After these past couple of years, you could be excused for thinking that banking executives are the only ones making money off banks. After a quick rebound in the spring of 2009 following the avoidance of financial Armageddon, bank stocks have left much to be desired, especially for longtime shareholders.
Where's my money?
Over the past year, even as banks have returned to profitability from the brink of extinction, bank stocks haven't really done much. Of the five largest banks in the U.S., only US Bancorp has provided positive returns. The SPDR KBW Bank ETF, based on an index of 24 major banks, has only had a slightly better result:
|SPDR KBW Bank ETF||2.9%|
|JP Morgan Chase||(10.7%)|
|Bank of America||(21%)|
Source: Capital IQ, Yahoo! Finance.
This has to do mainly with uncertainty -- uncertainty about the quality of loans and future growth, which is caused by uncertainty about the housing market, unemployment, and regulatory policy changes. There are few things the market hates more than uncertainty.
Donde esta mi dinero?
Expanding our scope globally provides a bit of a mixed picture.

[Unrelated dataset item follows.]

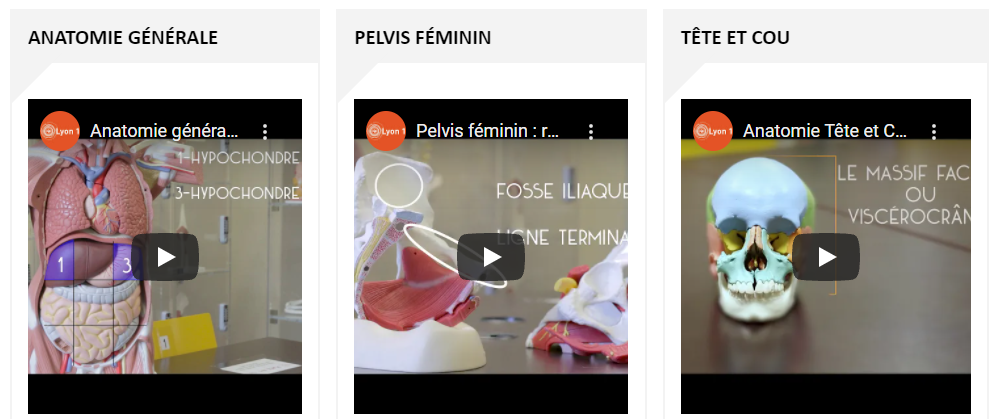Open the 'Anatomie Tête et C...' title link

coord(825,131)
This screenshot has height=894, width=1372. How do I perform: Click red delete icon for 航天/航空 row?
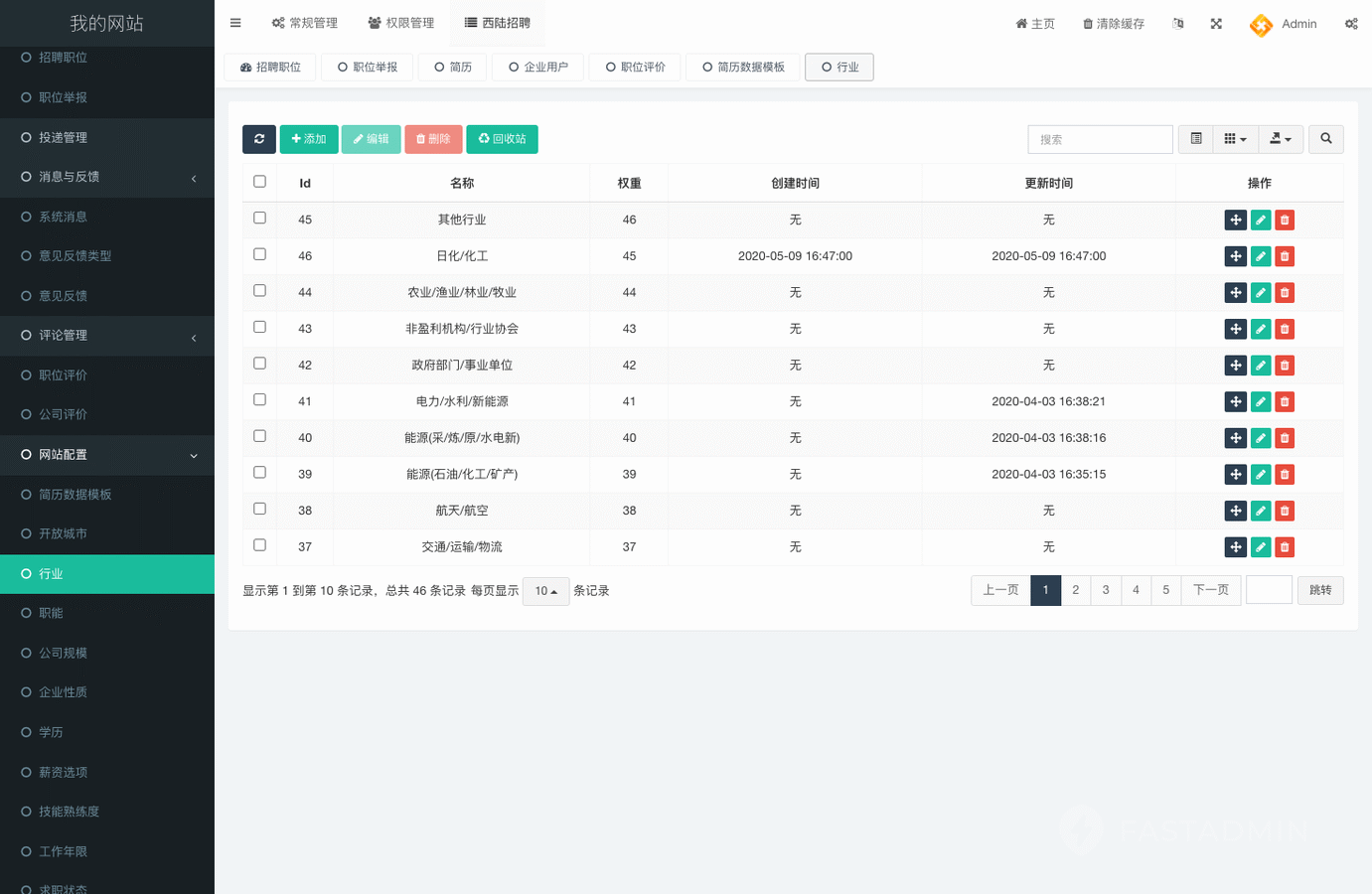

|China Construction Bank||11.1%|
|Industrial and Commercial Bank of China||(0.7%)|
Source: Yahoo! Finance.
European banks have been struggling with concerns about both consumer and government debt defaults. And while it helped to be invested in banks in emerging markets, that wasn't enough cover for HSBC Holdings and Banco Santander, which have significant operations in Asia and Latin America, respectively. Additionally, Chinese banks have been waging their own battles with real estate bubble concerns in recent months.
A different class
It should be no surprise that the few successful banks from the past year are riding strong fundamental growth in consumer credit. In their markets, incomes are rising, and a new middle class is emerging. These regions include Brazil and India, both of which have remarkably strong domestic demand (as opposed to China, which has built its economy on low wage-paying export industries).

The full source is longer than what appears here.